# Written problem:
Rewrite the records from the line containing "1000x513 pixels." through the line containing "Where should I", replacing "tree node" with "tree item" and leaving everything else unchanged. Omit the pictures from your answer.

# Data excerpts:
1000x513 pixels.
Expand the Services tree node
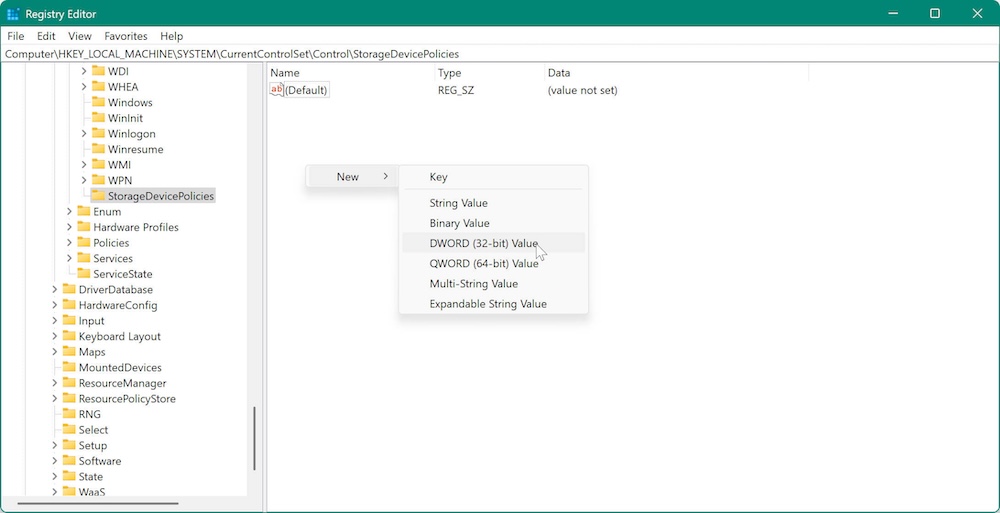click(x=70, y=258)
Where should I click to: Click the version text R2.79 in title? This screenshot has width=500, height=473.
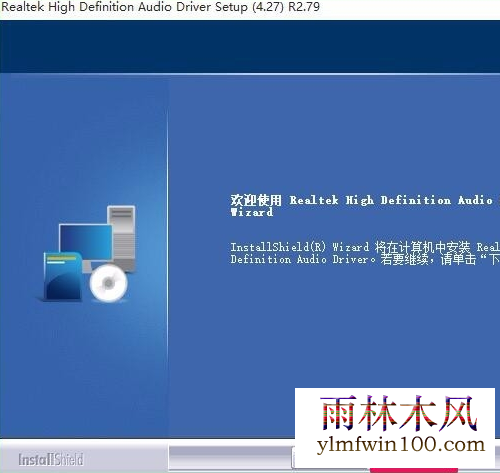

* * *

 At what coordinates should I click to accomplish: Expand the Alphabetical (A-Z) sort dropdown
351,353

# Result:
1000x513 pixels.
Expand the Services tree item
click(x=70, y=258)
Where should I click to: Click the version text R2.79 in title? This screenshot has width=500, height=473.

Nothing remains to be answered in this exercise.